Assigned task:
Reproduce word for word the part of the plot summary below, starting with "Avery catches nanny" and going on through "in the press.".

Study text:
┄┄┄┄┄┄┄┄┄┄┄┄┄┄┄┄┄┄┄┄

Avery catches nanny Miss Breen acting abusively toward the children and fires her. Jennifer and Avery share a furtive kiss when he tells her that he is aware of Eva and Jud's past. Eva senses the developing relationship and her malevolence deepens. She insists that Miss Breen remain and cautions Avery to not interact with Jennifer any further. When he refuses, she threatens a scandalous divorce in the press.

Jud, still guilty over Carol's death, leaves the house for several weeks, but comes back one day for work. He learns from Jennifer that it was really Eva who had informed Carol about his earlier relationship with Eva, not Avery as he had assumed. Avery, after glancing over his gun cabinet, completely changes his treatment of Eva, acting as if he is deeply in love with her, even giving her an expensive bracelet. She changes her attitude and says that she will no longer be manipulative because her husband finally loves her. However, Jud sees through the charade and confronts Avery, correctly surmising that Avery's true motive for his new attitude toward Eva is a ploy to engender her trust in him so that he can kill her.

┄┄┄┄┄┄┄┄┄┄┄┄┄┄┄┄┄┄┄┄

Information provided:

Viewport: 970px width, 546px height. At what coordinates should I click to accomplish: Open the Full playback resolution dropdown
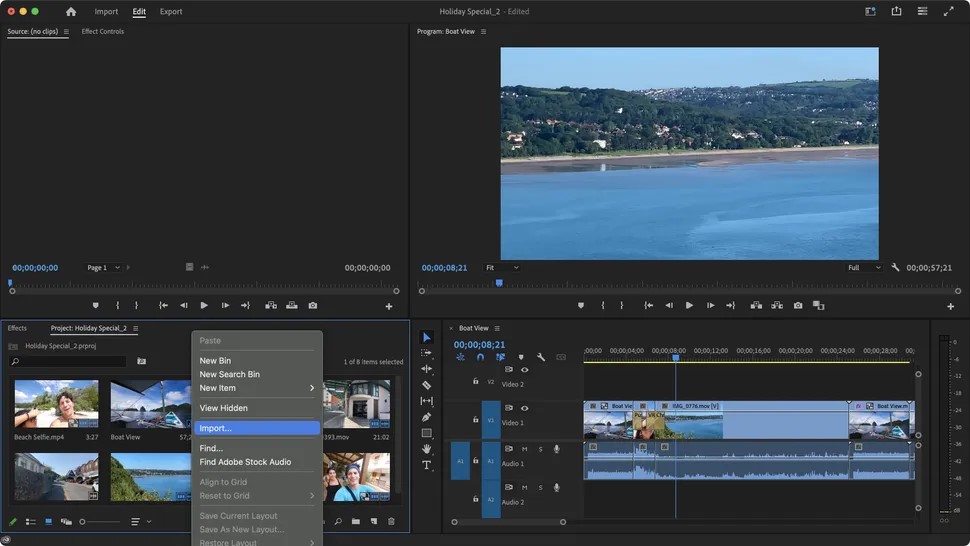point(864,268)
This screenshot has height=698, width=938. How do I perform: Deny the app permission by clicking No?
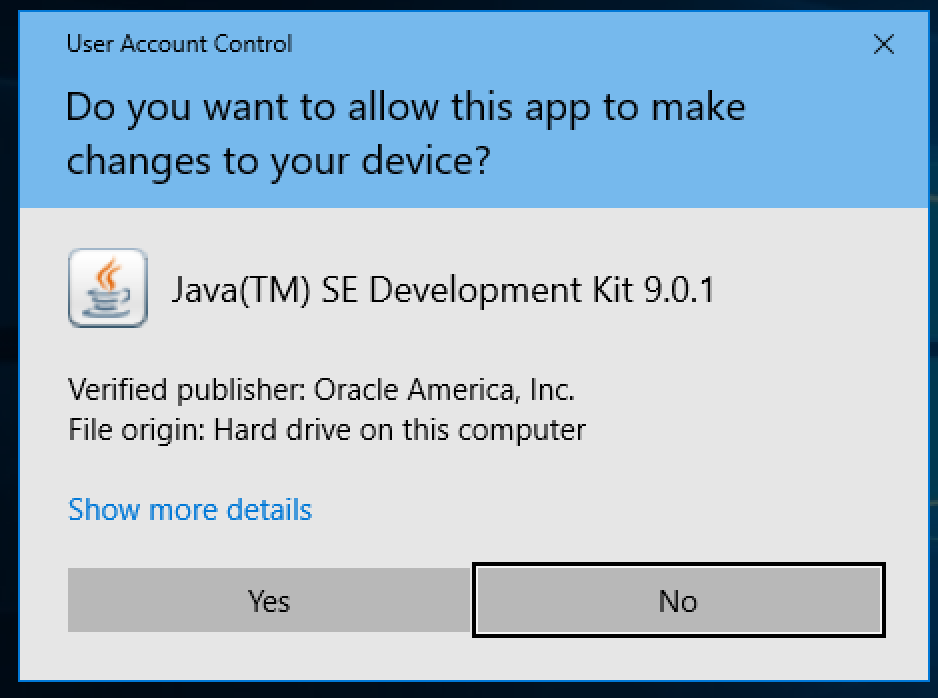(678, 600)
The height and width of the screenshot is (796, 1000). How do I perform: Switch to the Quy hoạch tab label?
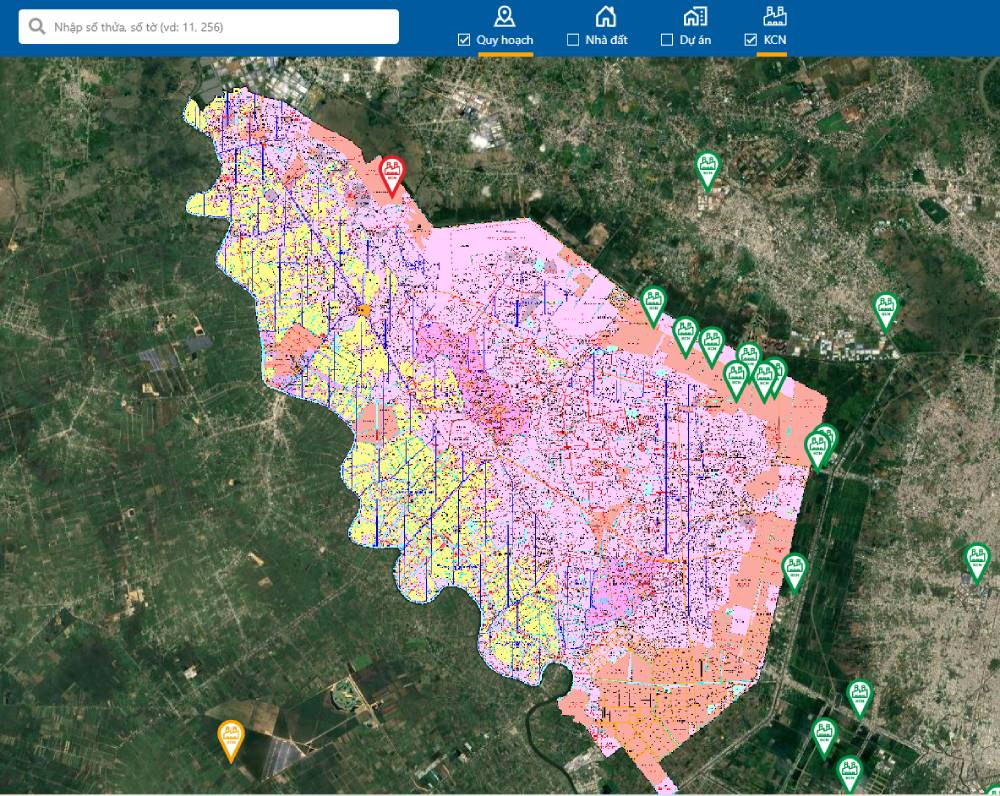(504, 40)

┄┄┄┄┄┄┄┄┄┄┄┄┄┄┄┄┄┄┄┄

Response area:
Avery catches nanny Miss Breen acting abusively toward the children and fires her. Jennifer and Avery share a furtive kiss when he tells her that he is aware of Eva and Jud's past. Eva senses the developing relationship and her malevolence deepens. She insists that Miss Breen remain and cautions Avery to not interact with Jennifer any further. When he refuses, she threatens a scandalous divorce in the press.